DNS Help Needed 1

[Juandaman81]

hello technical bods,

we have a problem where by since we changed our router from a draytek 2800 to a zywall 500 we can access our webistes hosted internally without using the internal ip address. i need to be able to access our websites by using the wan ip... any ideas?



Nick
MCSA 2003

"If you try to fail, and succeed, which have you done?"

 

[IllogicallyLogical]

Let me see if I go this clear. Since changing your firewall to the Zywall, you can still access your company web pages via DNS name internally. However, you can not access the web pages from outside the network using the public IP address of the server(s)? This is not really a DNS issue, as you are just trying to access the web server(s) using their public IP address. This sounds like the NAT rules have not been configured at all, or not configured properly on the Zywall.

Joey
CCNA, MCSA 2003, MCP, A+, Network+, Wireless#

 

[ITPangaeaArchitect]

Juan-

Why would you want to use the public name internally? This will cause excess WAN bandwidth usage that is unnecessary. The reason being, you will try to access your company site, which in turn will send the request out to the internet, which then of course will point you to your public site, leading you right back to a server inside your own network.

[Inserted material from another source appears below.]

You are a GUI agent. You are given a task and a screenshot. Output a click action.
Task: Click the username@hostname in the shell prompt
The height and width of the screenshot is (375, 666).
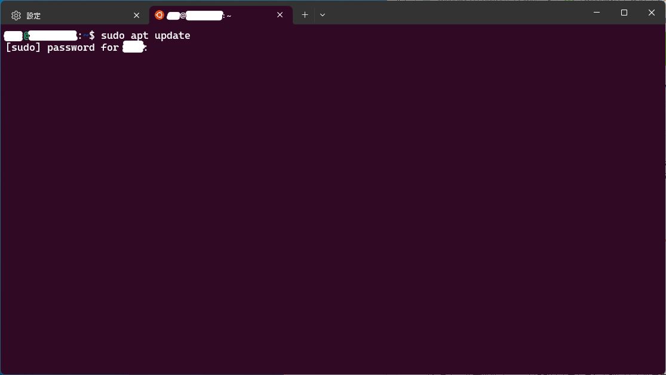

If you really must make them respond on the WAN addresses internally though, you can do one of the following things (OF COURSE THESE PLANS CAN BE ALTERED SLIGHTLY TO FIT YOUR NEEDS):

IF INTERNAL DOMAIN NAME IS THE SAME AS EXTERNAL DOMAIN NAME:

1. invent a nice new name simple name to refer to the website internally (let's say something like HR-Web)
2. create a host record (HR-Web in my example) mapped to the external IP of the website

IF INTERNAL DOMAIN NAME IS DIFFERENT THAN PUBLIC DOMAIN NAME:

1. create a new AD integrated zone in DNS with the name of your public domain name
2. create static DNS records in the zone mapping to the external IPs of ALL resources available via your public domain name (this includes not only your web, but also potentially your MX records for mail servers, etc.)
3. remove any conditional forwarders that may be in place containing your public domain name, if any exist


These methods could also be applied to local HOST file adjustments on client machines as well, as another alternative...

- Brandon Wilson
MCSE:Security00/03; MCSA:Security03
MCSA:Messaging00; MCP; A+
IT Pangaea (

http://it-pangaea.com)

 

[Juandaman81]

generally we use use the local IP anyway, its just for testing an web based application, we want to see how it would behave being accessed from the web, even if that means extra traffic, if we make it quick enough that way, then we shouldnt have any problems with speed.


thank u both

Nick
MCSA 2003

"If you try to fail, and succeed, which have you done?"

 

[unclerico]

Juan, most good firewalls and/or routers will allow you to do DNS doctoring/DNS rewrite in some fashion. I've never used a Zywall before but check the documentation.

I hate all Uppercase... I don't want my groups to seem angry at me all the time! =)
- ColdFlame (vbscript forum)

 

[unclerico]

Sorry, forgot to add that your draytek probably permitted hairpinning/tromboning if it didn't specifically state that it used DNS rewriting/doctoring.

I hate all Uppercase... I don't want my groups to seem angry at me all the time! =)
- ColdFlame (vbscript forum)

 

[Juandaman81]

thanks unclerico, i found a tick box which enabled NAT loopback.¬!

Nick
MCSA 2003

"If you try to fail, and succeed, which have you done?"